X. Mais [dira-t-on], si les hommes ne sont méchants que malgré eux et involontairement[2], on ne saurait dire que ceux qui commettent des injustices et ceux qui les souffrent soient responsables [les uns de leur férocité et les autres de leur lâcheté[3]]. Si la méchanceté des premiers [ainsi que la lâcheté des autres] est produite nécessairement par le cours des astres ou par l’action d’un principe dont elle n’est que l’effet, elle s’explique par des causes physiques. Mais si c’est la Raison même de l’univers qui produit de pareilles choses, comment ne commet-elle pas là une injustice ?

Les actes injustes sont involontaires en ce sens seulement qu’on n’a point la volonté de commettre une faute ; mais cette circonstance n’empêche pas que l’on n’agisse spontanément[4]. Or, quand on agit spontanément, on est

  1. Voy. Philon, De la Providence (dans Eusèbe, Préparation évangélique, VIII, 14.)

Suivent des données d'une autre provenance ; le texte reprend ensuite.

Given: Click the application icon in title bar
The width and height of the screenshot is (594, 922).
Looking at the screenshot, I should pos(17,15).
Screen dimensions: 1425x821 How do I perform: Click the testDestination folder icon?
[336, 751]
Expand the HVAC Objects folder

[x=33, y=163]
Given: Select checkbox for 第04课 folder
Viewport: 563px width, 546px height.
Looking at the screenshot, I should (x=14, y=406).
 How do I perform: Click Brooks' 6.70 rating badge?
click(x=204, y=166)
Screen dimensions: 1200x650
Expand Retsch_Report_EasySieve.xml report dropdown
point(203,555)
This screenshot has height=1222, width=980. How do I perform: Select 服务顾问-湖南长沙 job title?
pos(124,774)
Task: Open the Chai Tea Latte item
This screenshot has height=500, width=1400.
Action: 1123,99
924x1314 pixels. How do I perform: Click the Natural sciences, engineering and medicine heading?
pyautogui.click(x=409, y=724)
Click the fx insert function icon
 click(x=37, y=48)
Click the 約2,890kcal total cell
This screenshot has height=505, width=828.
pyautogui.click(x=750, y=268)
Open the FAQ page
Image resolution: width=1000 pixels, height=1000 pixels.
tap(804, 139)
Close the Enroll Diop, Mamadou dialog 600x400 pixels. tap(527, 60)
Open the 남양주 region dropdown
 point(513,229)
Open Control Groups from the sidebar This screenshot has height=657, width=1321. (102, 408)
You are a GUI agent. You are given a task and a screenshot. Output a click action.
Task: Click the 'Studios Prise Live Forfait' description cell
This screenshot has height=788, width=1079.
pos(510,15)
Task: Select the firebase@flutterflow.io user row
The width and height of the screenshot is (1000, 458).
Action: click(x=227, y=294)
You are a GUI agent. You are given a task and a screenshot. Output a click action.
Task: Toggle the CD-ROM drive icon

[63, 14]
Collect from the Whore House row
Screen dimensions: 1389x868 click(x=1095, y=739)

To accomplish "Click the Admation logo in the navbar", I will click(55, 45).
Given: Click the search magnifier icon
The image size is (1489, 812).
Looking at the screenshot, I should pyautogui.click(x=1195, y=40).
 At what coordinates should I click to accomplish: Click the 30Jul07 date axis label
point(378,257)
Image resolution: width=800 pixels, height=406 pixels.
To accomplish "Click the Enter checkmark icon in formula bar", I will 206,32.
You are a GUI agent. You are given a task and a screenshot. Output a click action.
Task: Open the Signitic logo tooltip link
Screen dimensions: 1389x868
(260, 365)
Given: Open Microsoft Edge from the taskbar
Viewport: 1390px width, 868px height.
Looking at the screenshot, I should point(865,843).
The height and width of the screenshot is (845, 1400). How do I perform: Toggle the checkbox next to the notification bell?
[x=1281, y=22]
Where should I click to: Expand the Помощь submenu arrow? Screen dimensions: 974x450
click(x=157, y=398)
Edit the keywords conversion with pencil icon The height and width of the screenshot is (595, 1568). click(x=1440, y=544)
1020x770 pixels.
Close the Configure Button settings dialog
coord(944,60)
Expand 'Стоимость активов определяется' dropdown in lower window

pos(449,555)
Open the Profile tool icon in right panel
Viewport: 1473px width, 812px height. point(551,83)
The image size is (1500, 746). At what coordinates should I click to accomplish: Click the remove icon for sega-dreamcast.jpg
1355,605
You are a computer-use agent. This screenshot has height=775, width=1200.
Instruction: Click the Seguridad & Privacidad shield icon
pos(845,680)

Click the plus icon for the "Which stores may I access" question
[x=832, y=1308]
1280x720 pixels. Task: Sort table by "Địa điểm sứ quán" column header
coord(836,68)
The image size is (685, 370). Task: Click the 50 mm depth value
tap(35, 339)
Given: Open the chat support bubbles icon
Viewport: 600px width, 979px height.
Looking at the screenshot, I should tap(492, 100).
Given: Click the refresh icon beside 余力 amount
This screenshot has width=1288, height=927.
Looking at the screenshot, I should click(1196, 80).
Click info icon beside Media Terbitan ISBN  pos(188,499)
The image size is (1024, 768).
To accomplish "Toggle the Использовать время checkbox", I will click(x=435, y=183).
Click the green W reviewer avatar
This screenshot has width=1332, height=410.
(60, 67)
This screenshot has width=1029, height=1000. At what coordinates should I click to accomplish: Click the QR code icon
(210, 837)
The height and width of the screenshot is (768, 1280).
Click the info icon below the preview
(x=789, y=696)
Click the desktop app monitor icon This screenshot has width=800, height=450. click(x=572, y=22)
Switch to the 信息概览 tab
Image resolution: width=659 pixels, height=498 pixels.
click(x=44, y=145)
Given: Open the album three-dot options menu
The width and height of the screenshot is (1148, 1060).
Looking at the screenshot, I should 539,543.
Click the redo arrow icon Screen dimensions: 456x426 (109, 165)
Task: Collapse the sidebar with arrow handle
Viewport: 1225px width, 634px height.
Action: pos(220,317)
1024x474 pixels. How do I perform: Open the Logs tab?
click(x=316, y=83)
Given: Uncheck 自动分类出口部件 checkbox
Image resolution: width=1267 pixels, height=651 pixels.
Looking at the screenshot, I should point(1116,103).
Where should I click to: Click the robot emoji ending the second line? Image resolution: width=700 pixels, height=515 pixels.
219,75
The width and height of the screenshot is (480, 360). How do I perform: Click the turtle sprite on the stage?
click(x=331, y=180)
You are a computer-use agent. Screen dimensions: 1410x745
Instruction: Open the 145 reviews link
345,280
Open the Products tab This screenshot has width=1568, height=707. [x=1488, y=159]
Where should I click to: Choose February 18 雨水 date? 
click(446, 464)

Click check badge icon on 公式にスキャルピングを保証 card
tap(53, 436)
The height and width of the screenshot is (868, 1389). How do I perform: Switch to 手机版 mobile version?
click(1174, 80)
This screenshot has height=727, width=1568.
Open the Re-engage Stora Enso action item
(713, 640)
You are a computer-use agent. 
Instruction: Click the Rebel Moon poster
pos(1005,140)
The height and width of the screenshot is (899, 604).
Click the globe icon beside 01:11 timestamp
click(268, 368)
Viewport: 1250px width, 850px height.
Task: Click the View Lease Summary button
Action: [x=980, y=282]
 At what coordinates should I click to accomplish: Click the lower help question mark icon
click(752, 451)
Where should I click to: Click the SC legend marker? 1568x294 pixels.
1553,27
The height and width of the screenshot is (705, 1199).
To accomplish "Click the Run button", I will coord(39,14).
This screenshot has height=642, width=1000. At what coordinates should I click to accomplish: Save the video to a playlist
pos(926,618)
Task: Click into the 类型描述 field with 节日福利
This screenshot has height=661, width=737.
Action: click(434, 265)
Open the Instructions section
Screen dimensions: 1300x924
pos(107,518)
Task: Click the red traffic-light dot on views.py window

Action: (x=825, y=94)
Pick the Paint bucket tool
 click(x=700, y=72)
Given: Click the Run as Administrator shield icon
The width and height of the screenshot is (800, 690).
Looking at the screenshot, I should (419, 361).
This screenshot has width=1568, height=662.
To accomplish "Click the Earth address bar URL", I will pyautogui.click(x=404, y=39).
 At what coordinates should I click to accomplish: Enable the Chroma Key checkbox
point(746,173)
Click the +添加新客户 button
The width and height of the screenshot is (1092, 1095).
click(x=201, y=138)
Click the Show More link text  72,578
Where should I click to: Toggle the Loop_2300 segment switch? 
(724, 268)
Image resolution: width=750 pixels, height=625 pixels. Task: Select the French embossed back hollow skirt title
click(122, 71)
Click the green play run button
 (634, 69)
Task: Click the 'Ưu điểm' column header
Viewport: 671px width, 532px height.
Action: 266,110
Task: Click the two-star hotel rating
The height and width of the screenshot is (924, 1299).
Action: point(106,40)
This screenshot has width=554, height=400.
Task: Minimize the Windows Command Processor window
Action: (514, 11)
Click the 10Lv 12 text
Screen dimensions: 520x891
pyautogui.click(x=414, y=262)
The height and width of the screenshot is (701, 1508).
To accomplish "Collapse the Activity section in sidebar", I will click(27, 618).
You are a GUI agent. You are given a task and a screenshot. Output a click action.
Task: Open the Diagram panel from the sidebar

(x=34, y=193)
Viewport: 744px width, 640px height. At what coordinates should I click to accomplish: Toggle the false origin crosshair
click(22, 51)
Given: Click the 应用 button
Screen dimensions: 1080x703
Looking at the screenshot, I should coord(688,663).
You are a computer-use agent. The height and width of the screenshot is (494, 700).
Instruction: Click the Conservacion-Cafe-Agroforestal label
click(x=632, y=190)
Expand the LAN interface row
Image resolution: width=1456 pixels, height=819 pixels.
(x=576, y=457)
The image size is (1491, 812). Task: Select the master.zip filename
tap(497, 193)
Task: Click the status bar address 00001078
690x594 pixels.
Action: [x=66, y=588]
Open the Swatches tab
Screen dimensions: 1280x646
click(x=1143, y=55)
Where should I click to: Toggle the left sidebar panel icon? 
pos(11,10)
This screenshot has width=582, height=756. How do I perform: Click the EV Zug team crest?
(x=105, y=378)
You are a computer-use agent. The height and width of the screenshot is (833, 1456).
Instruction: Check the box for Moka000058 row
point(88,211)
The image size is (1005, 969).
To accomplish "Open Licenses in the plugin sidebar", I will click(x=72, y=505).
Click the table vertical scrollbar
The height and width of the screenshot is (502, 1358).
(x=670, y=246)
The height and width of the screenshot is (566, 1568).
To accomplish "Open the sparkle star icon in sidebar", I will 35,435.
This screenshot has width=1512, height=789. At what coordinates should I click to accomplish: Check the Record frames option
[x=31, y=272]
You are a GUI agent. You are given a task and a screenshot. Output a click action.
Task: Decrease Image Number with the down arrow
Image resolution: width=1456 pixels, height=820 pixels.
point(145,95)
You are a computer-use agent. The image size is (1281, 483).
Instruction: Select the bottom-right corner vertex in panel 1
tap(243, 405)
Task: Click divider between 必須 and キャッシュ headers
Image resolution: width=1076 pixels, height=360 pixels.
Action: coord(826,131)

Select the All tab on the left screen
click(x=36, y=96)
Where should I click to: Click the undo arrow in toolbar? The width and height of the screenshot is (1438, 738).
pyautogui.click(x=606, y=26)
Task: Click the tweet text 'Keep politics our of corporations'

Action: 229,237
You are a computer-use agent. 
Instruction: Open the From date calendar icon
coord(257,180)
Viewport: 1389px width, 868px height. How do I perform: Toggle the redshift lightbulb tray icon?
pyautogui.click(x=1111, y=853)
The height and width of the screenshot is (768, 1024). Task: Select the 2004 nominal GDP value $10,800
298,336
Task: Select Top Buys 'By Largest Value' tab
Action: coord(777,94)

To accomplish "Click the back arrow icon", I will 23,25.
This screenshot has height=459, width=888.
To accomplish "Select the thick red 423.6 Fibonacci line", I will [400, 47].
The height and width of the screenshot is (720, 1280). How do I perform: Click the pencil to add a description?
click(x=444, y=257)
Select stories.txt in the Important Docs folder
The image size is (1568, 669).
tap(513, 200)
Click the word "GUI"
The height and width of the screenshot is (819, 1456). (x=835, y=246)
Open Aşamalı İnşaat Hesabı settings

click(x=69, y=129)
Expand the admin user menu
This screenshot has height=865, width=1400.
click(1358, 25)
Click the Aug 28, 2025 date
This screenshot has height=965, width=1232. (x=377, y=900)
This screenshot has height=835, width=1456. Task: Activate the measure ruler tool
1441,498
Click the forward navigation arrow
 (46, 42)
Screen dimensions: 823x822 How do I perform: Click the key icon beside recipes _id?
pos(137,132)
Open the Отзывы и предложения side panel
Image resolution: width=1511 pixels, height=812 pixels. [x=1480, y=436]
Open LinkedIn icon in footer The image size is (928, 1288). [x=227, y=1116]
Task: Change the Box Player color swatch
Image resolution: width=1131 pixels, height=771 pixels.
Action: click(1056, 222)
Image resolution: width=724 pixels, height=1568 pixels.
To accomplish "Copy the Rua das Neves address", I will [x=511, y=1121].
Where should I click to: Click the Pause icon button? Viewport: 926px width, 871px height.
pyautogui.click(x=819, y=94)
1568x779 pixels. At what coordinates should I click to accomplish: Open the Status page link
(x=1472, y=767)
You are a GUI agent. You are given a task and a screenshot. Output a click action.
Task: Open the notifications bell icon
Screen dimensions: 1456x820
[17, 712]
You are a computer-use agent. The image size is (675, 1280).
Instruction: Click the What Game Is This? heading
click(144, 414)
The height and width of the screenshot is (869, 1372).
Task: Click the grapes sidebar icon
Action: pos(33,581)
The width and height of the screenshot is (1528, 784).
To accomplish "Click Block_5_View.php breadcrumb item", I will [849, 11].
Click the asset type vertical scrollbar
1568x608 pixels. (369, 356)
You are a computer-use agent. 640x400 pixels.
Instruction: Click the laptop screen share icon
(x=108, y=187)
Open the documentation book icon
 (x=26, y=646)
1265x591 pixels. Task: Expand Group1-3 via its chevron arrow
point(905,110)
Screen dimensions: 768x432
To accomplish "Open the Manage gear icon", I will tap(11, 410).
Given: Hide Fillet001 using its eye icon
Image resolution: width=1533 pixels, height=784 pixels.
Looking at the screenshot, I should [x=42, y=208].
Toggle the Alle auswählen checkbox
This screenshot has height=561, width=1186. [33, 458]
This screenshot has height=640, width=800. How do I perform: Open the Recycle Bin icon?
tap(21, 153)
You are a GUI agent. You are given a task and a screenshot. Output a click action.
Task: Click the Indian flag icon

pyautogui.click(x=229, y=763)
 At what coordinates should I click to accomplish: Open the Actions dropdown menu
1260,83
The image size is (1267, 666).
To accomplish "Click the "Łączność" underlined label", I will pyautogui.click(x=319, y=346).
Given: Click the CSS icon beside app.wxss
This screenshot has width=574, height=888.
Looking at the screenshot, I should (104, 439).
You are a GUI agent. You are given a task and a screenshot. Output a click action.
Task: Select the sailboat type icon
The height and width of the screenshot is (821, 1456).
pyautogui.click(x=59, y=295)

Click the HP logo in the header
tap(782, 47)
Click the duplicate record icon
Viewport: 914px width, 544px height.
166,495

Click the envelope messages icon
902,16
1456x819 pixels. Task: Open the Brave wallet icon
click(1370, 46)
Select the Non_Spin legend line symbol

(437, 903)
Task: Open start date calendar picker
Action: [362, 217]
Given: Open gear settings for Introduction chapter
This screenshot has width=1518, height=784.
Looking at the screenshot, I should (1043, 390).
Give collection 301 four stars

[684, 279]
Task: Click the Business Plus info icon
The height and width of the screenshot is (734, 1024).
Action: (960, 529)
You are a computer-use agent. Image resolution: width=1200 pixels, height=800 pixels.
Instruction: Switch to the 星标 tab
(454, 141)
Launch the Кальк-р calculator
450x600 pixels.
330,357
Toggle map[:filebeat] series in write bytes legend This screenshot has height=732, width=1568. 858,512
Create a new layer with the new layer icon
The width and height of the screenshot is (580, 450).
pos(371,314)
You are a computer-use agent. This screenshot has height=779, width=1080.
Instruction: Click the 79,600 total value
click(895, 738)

  2. Selon Platon et les Stoïciens, le vice est involontaire. Voici comment Marc-Aurèle s’exprime à ce sujet : « C’est toujours malgré elle, dit Platon [dans le Sophiste et le Protagoras], qu’une âme est privée de la vérité. Par conséquent, c’est malgré elle qu’elle est privée de la justice, de la tempérance, de la bienveillance, des autres vertus. Tu dois continuellement te souvenir de ce principe ; cette pensée te rendra plus doux envers les autres hommes. » (Pensées, VII, § 63.)
  3. Voy. ci-dessus, § 8.
  4. « Quomodo voluntate quisque miseram vitam patitur, quum omnino nemo velit misere vivere ? Aut quomodo voluntate beatam vitam consequitur homo, quum tam multi miseri sint et beati omnes esse velint ? An eo evenit quod aliud est velle bene aut male, aliud mereri aliquid per bonam aut malam voluntatem ? Nam illi qui beati sunt, quos etiam honos esse oportet, non propterea sunt beati quia beate vivere voluerunt (nam hoc volunt etiam mali), sed quia recte, quod mali nolunt… Itaque, quum dicimus voluntate homines esse miseros, non ideo dicimus quod miseri esse velint, sed quod in ea voluntate sunt, quam etiam eis invitis miseria sequatur necesse est. » (S. Augustin, De Libero arbitrio, I, 14.)